February 19, 2012

This Little Light of Mine

It's true that more opportunity to expose your creativity exists today than at any time in history. The internet has opened doors that were unimaginable only a decade or two ago. You literally have millions of potential customers at your fingertips, whether you are selling your art, your music, your stock picking system, your sure fire weight loss program, or whatever you can imagine. The people who would truly benefit from what you've got are out there in numbers you can barely conceive of. And the internet is full of advice on how to get them to beat down your door. It seems like it would be easy. People spend a remarkable amount of time each day glued to their web browsers in search of just that piece of information that they believe they need to make their lives better in some way. Search engines and social media dominate the web, with millions of web sites and email campaigns vying for a spot in your busy day, and for a path from your casual interest to your wallet.
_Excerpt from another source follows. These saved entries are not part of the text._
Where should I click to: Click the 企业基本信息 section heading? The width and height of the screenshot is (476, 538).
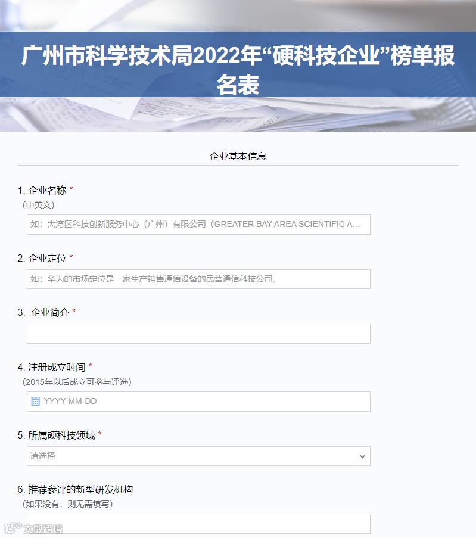click(238, 157)
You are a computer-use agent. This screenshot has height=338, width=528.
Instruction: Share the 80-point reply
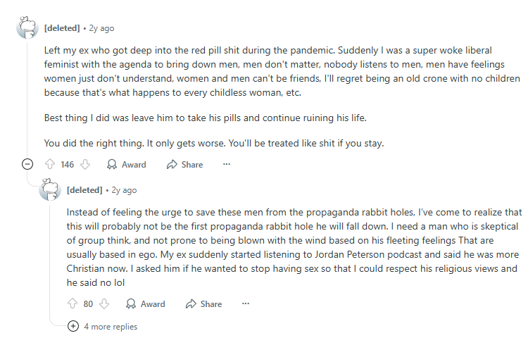[203, 303]
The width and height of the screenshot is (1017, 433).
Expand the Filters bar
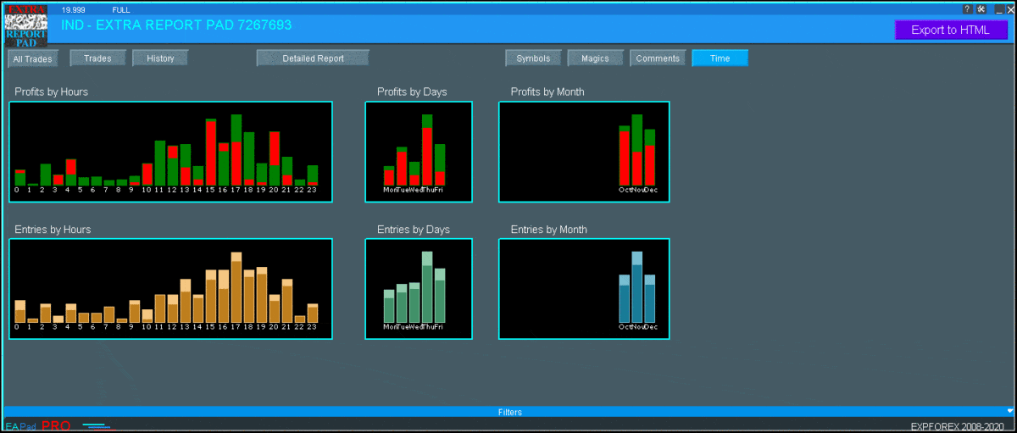pos(509,412)
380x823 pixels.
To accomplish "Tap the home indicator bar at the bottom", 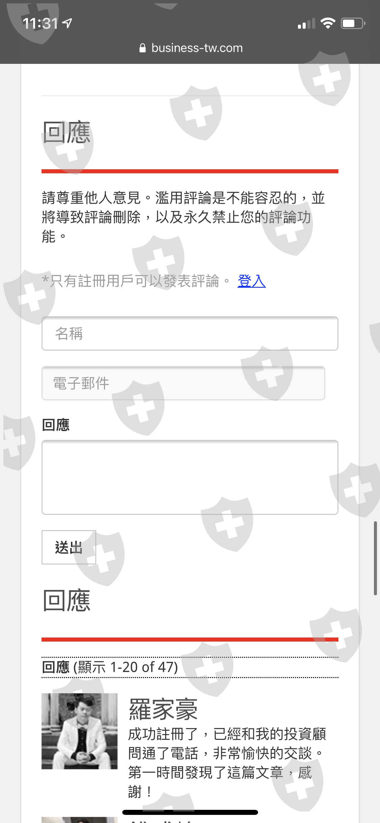I will coord(190,812).
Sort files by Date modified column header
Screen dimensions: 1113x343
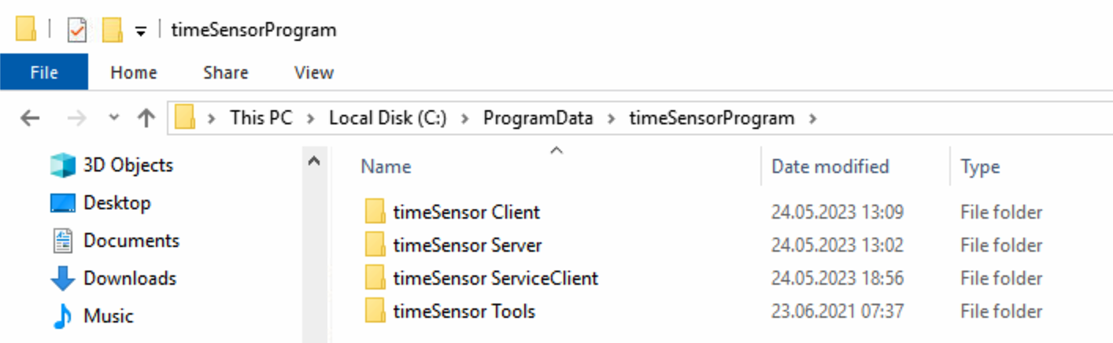click(830, 167)
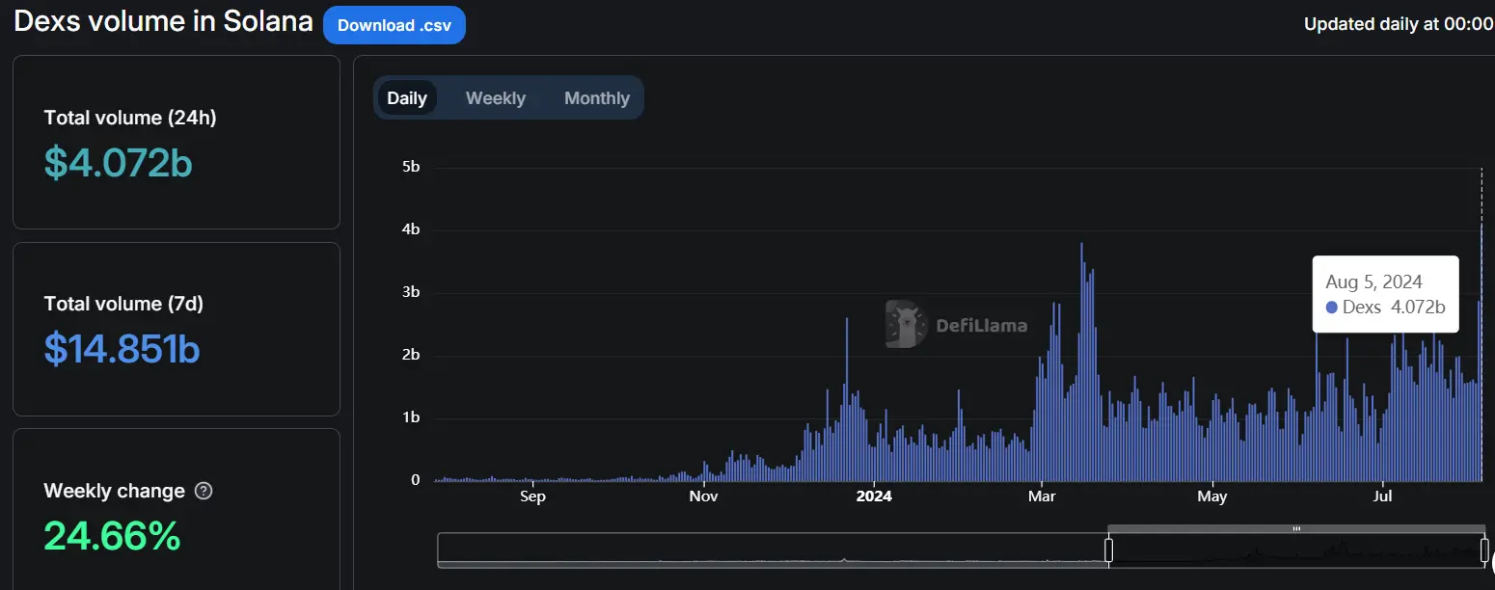Click the blue Dexs legend dot in tooltip

[1332, 308]
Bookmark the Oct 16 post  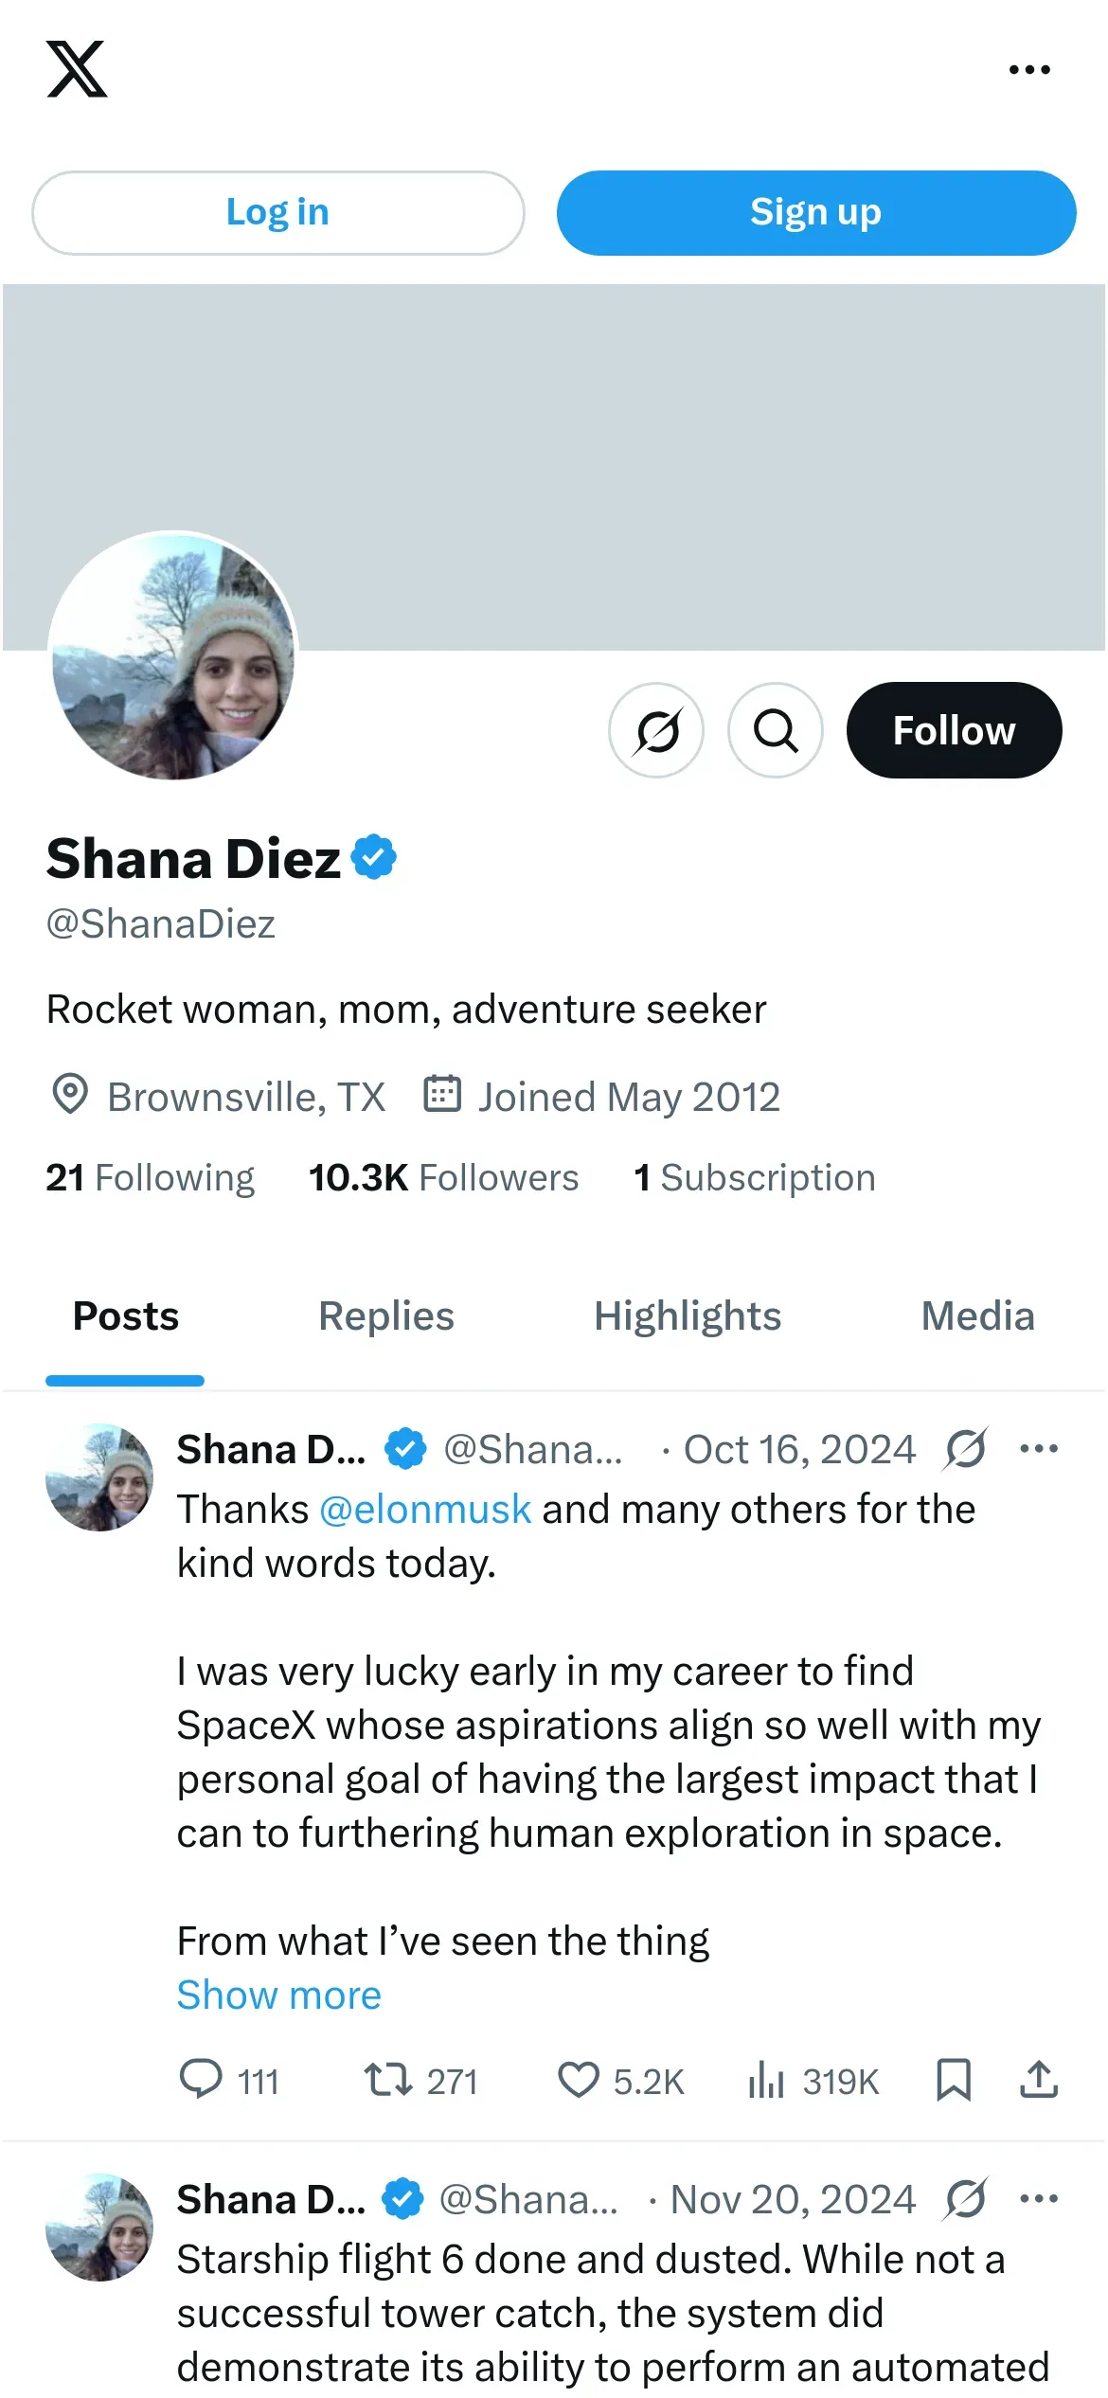(954, 2080)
On the surface it seems like it would be easy to reach the right people to connect with what you have to offer. A tiny fraction of the millions of people on the internet buying what you have to sell could change your life in profound ways. And yet, one of the most difficult things to do these days is to get anybody's attention on line. We are all bombarded with wave after wave of email, text messages, and million hit searches on a moment by moment basis. Even the things that we would normally value tend to be swept aside simply because we cannot process them all. Your web presence as a promoter of your work is like a flashlight with two double A batteries turned on and pointing directly into the sun. There is simply too much information, too many web sites, too much opportunity all around you in cyberspace for your tiny beacon to make a difference.

Of course you must have a web site for your craft. You must be there when a potential buyer tries to find you on line. The fact that you are a needle randomly buried in a million acre warehouse full of hay is not reason to throw up your hands in despair. Rather, it is reason to evaluate what you think the internet is, and how you can best position it in the toolbox of your marketing strategy. You do have a marketing strategy, yes? Your marketing strategy does engage the internet, yes?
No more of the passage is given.